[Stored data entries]
# # # #
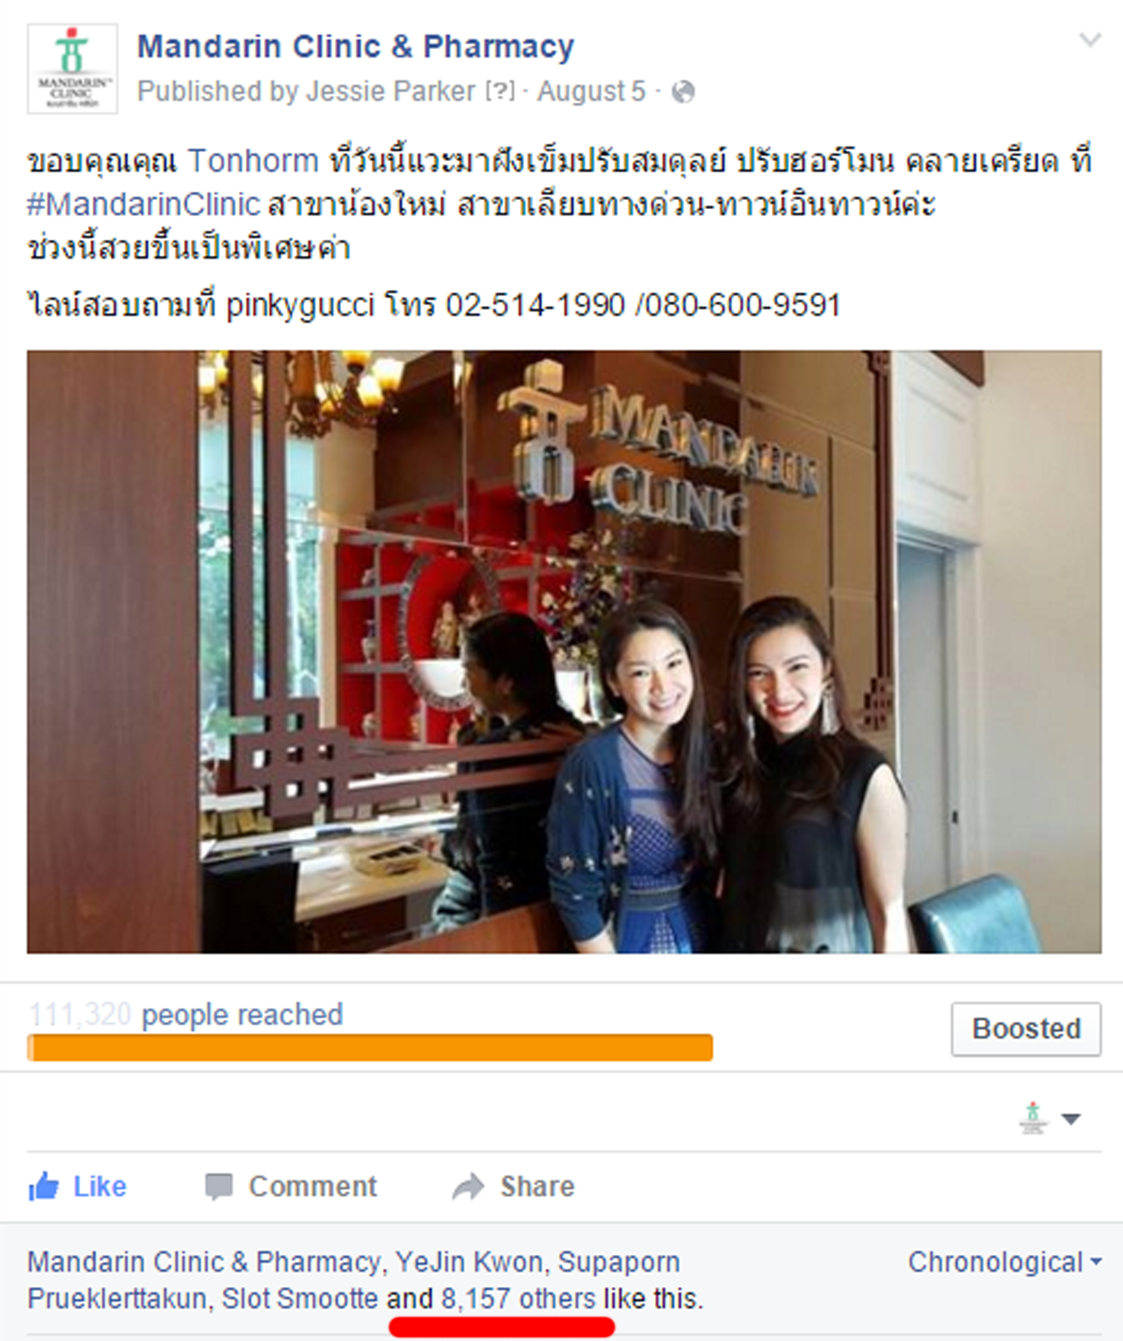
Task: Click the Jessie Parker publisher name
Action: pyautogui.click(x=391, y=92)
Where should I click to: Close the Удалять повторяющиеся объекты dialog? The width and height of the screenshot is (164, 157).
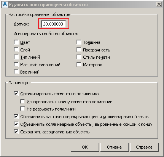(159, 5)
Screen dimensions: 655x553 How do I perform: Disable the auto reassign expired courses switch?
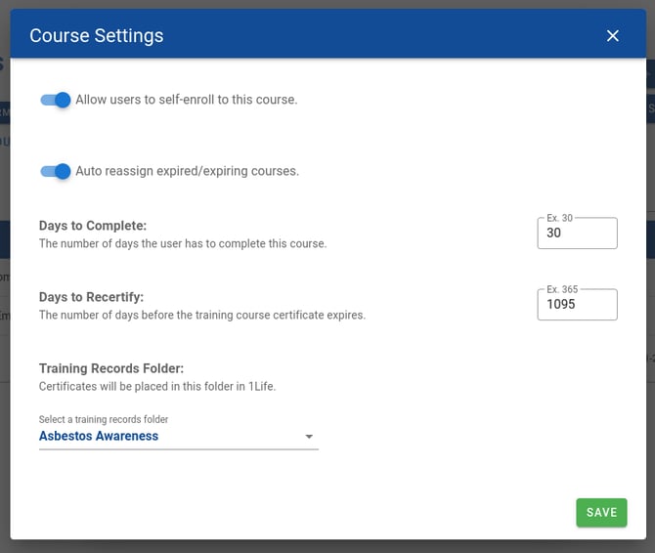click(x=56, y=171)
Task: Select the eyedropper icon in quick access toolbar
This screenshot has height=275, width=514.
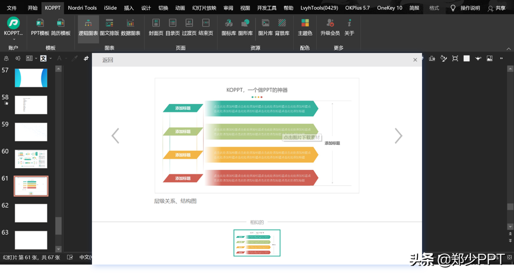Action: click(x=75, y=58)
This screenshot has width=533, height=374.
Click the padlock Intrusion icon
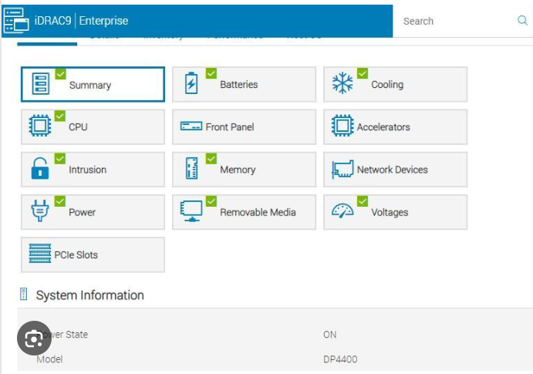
# # # #
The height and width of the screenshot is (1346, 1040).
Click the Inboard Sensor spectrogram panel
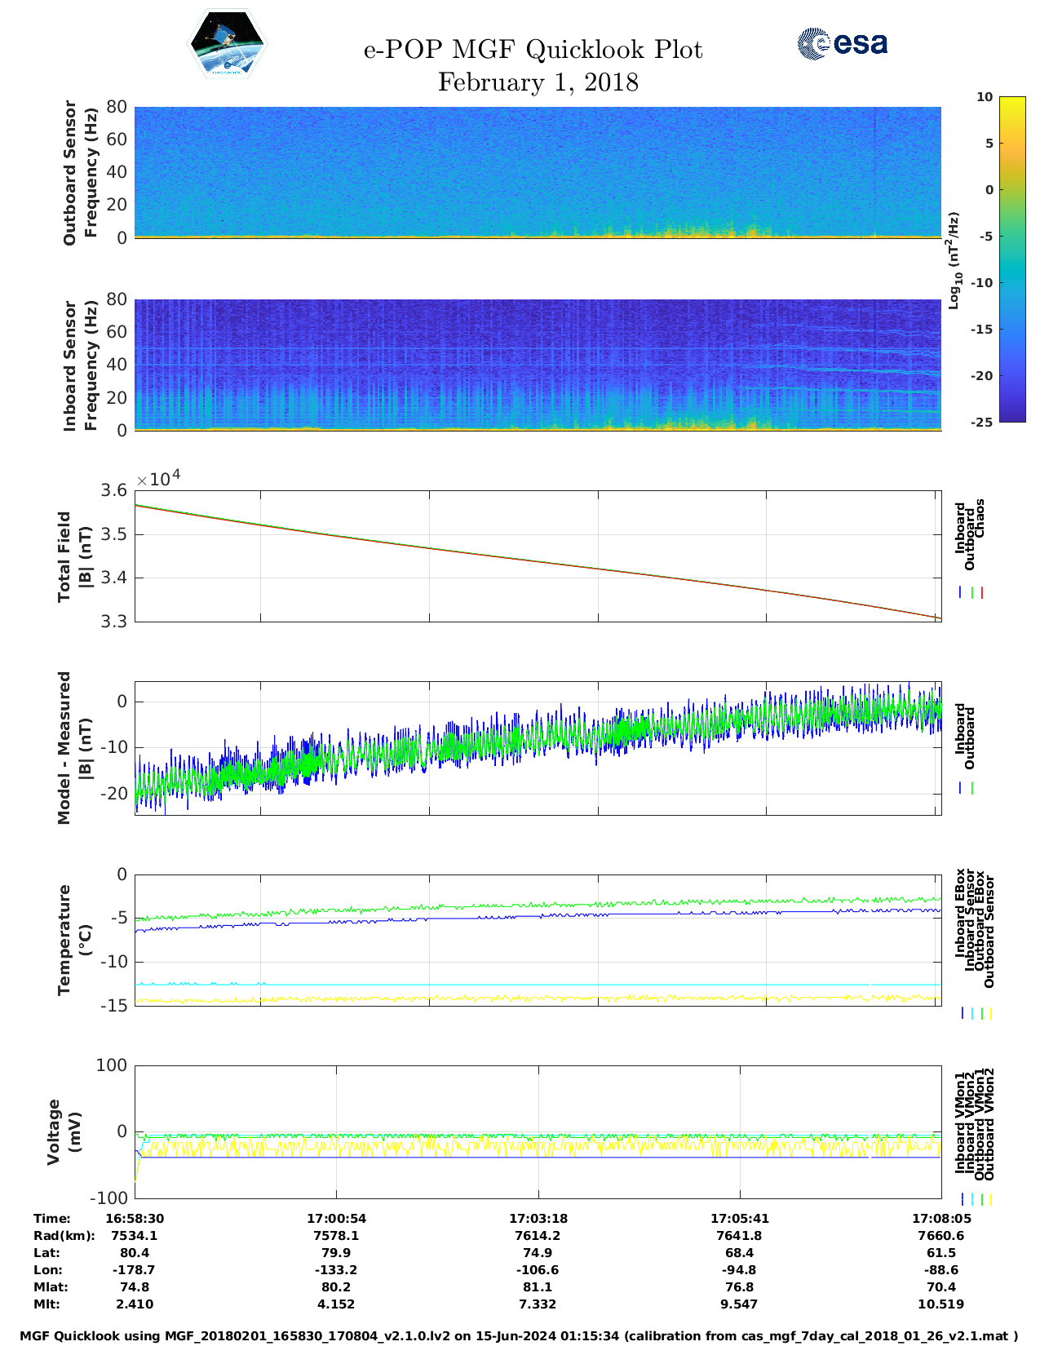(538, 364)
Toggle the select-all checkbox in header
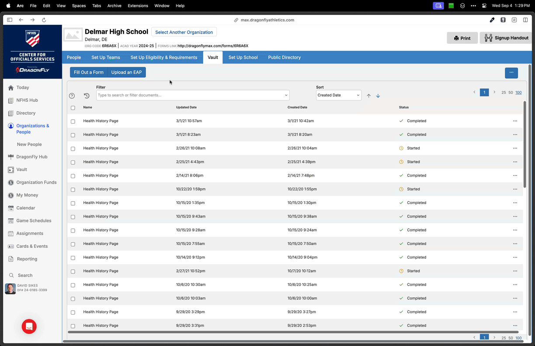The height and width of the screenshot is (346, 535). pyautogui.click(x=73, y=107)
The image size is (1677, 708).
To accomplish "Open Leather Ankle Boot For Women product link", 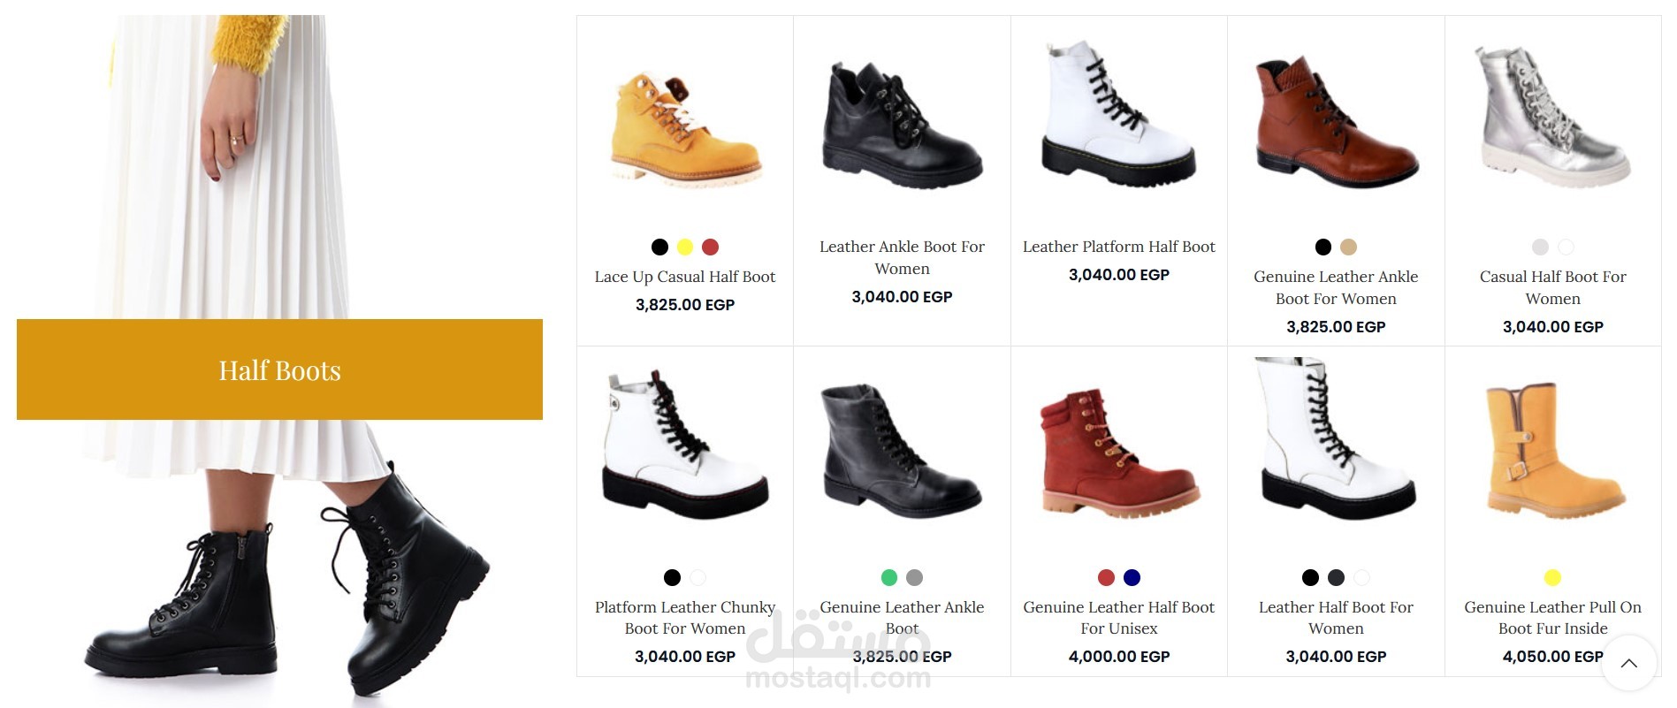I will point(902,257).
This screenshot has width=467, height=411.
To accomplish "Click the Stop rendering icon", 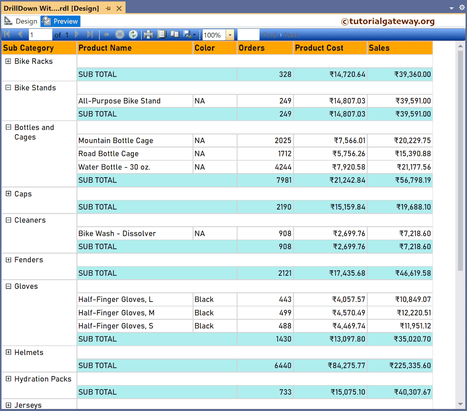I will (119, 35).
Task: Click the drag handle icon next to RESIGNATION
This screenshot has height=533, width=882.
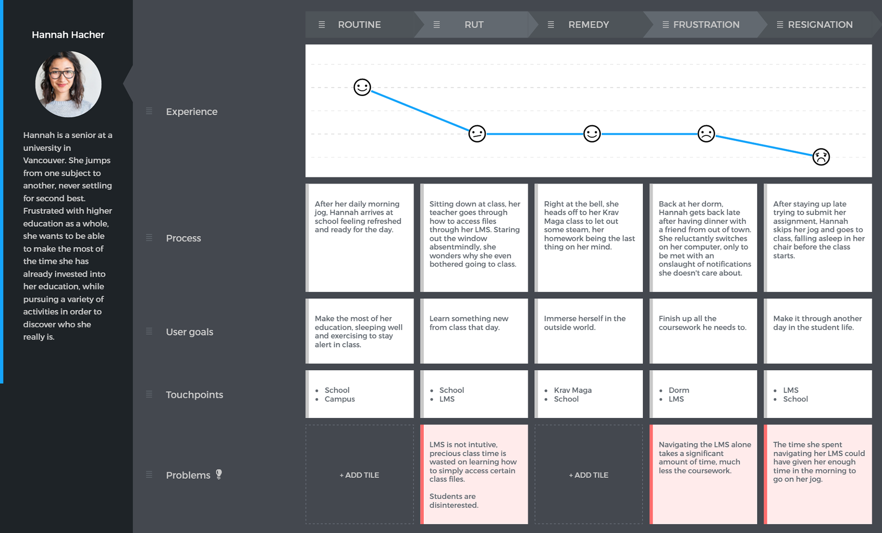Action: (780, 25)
# # # #
Looking above, find the stretch of lines that opens with the one holding "Task: Select the" and closes with the one holding "Click the padlock Intrusion icon". Copy it exactly, pictures excluded.

» **Output of the exercise**
Task: Select the eyedropper icon in quick access toolbar
This screenshot has height=275, width=514.
Action: click(x=75, y=58)
This screenshot has width=533, height=374.
Click the padlock Intrusion icon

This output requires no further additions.